§ **Text section**
········
State-level data misses growing coronavirus hot spots in U.S., including in the South

UChicago researchers find clusters in Arkansas, Georgia, Mississippi

Though urban areas like New York City are getting the lion’s share of media attention for their coronavirus outbreaks, there are rapidly forming hot spots across the United States, including in southern states such as Arkansas, Tennessee and Mississippi, according to a group of data scientists at the University of Chicago.

By looking at data at the county level rather than state level, they were able to find trends that were “hidden” in the larger view, they said. The results, compiled in an interactive visualization, are a way to more efficiently track coronavirus clusters and direct urgently needed resources.

“County-level visualizations show a dramatically more detailed pandemic landscape, where aggregate data alone can miss local hot spots of surging COVID cases,” said Marynia Kolak, assistant director of health informatics at the Center for Spatial Data Science at the University of Chicago. “If you only look at state-level data, a county cluster would have to be extreme to show up, and by then you’re already too late for many of these prevention measures.”

(Illustration courtesy of Center for Spatial Data Science at the University of Chicago)

Kolak’s previous work included analyzing the spread of the opioid epidemic, where she found localized, county-level data to be crucial. As the coronavirus began to spread rapidly, she and colleagues at the Center for Spatial Data Science worked quickly to apply the approach to better identify and track COVID19 hot spots on a daily basis.

As of March 23, they found significant clusters in Detroit and New Orleans, as well as in Little Rock and Pine Bluff, Arkansas; Greenville, Mississippi; Nashville, Tennessee; Atlanta and Albany, Georgia; and Columbia, South Carolina. The Chicagoland area is in the top five of nationwide coronavirus clusters when considering total confirmed cases alone.

One number they pay attention to is the number of confirmed cases per million people in the area. While New York and New Jersey were still the highest at 1,444 cases per million people, Albany and New Orleans were not far behind at 527 and 508, respectively.

“While high case numbers in population-dense, high-travel areas like New York City, New Jersey and Seattle are of course a focus of concern, local hot spots in areas with limited hospital infrastructure can be easily overlooked," said Xun Li, the assistant director of data science at the CSDS. “Even in the past few days we watched clusters emerge in areas like Albany, Georgia and spin up very rapidly. Now we’re getting reports that ICUs are at or over capacity there.”

Two large COVID19 clusters cover most of Arkansas and nearby areas in Mississippi. With low numbers of deaths in these clusters but a rapid growth rate of newly confirmed cases, Arkansas is likely highly vulnerable for intensive cases in the coming weeks, the scientists said.

Albany and Atlanta in Georgia have demonstrated such vulnerability already and may be further along in the pandemic, as several hospitals have already begun to reach stress points; ICU beds are already at capacity in many places. 

The researchers worried that even if there are fewer numbers of cases in hospitals in rural areas, there are also correspondingly fewer beds, ventilators, and medical staff, especially in states that did not expand Medicaid. These areas also may have less ability to negotiate products and services required for the pandemic response. Many rural and southern areas have more pre-existing vulnerabilities, such as higher rates of asthma and larger populations of both older and disabled people, according to researchers.
········
Saved entries
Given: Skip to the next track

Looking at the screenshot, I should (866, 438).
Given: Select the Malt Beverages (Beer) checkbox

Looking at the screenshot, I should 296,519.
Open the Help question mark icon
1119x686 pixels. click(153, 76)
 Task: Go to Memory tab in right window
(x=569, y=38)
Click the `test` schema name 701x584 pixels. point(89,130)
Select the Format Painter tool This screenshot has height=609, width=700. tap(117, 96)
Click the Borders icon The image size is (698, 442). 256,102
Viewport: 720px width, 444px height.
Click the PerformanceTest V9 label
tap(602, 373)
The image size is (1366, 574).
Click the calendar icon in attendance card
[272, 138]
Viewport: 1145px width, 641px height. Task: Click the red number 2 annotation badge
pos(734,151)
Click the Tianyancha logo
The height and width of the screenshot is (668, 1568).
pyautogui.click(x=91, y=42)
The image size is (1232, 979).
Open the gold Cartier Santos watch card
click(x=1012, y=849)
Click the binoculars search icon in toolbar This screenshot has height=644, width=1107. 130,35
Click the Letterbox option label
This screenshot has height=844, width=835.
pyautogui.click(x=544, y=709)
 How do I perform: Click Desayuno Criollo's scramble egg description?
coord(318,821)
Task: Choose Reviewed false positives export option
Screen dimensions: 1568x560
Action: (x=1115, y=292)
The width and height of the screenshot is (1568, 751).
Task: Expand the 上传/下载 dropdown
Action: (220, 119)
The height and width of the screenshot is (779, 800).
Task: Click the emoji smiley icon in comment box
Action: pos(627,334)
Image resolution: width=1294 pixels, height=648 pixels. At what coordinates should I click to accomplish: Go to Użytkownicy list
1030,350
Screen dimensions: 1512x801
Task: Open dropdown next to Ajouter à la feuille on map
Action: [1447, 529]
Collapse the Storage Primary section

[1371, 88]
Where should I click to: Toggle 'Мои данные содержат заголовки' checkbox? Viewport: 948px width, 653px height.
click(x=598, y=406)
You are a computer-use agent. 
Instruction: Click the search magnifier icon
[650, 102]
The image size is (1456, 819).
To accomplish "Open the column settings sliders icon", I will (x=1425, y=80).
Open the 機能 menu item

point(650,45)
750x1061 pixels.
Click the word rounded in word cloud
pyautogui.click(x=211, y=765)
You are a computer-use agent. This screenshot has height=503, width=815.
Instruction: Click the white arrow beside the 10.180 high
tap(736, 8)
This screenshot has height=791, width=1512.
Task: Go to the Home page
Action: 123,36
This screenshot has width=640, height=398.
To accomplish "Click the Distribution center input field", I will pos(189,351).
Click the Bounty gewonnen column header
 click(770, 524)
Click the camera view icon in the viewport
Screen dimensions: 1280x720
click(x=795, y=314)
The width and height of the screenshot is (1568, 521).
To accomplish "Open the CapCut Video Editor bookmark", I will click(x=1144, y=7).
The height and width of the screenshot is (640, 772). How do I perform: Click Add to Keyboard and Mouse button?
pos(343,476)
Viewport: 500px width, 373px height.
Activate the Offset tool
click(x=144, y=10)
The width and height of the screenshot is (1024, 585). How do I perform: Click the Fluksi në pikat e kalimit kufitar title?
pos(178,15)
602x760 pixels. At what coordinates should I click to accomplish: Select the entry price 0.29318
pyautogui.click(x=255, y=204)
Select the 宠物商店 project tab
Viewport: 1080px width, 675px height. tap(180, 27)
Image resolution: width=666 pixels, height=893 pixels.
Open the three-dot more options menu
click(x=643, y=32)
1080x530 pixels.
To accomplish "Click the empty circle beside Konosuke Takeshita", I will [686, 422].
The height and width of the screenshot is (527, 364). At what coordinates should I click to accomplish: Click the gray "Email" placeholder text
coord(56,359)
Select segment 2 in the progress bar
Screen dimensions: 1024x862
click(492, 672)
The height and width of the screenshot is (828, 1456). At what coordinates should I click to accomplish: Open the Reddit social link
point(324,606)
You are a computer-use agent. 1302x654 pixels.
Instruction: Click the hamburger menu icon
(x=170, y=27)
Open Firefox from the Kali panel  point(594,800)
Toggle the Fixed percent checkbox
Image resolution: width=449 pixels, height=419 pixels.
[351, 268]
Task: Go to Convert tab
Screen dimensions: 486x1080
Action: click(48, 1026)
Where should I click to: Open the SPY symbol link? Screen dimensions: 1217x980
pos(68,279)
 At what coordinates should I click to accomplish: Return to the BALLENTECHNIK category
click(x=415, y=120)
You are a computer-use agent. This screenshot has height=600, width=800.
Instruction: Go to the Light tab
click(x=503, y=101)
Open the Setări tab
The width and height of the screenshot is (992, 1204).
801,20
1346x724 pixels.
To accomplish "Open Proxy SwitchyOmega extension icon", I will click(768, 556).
········
§ **Task list**
1. In the article on coronavirus hot spots, how many confirmed cases per million people did Albany have?
2. Quote the article on coronavirus hot spots from "As of March" up to and including "and 508, respectively.".
3. Summarize the article on coronavirus hot spots in two sentences.

§ **Results for the exercise**
1. 527

2.
As of March 23, they found significant clusters in Detroit and New Orleans, as well as in Little Rock and Pine Bluff, Arkansas; Greenville, Mississippi; Nashville, Tennessee; Atlanta and Albany, Georgia; and Columbia, South Carolina. The Chicagoland area is in the top five of nationwide coronavirus clusters when considering total confirmed cases alone.

One number they pay attention to is the number of confirmed cases per million people in the area. While New York and New Jersey were still the highest at 1,444 cases per million people, Albany and New Orleans were not far behind at 527 and 508, respectively.

3. By looking at county-level rather than state-level data, University of Chicago data scientists found rapidly forming coronavirus hot spots across the United States, including in southern states such as Arkansas, Tennessee and Mississippi. They warned that such local clusters, especially in rural areas with fewer beds, ventilators and medical staff, can be easily overlooked.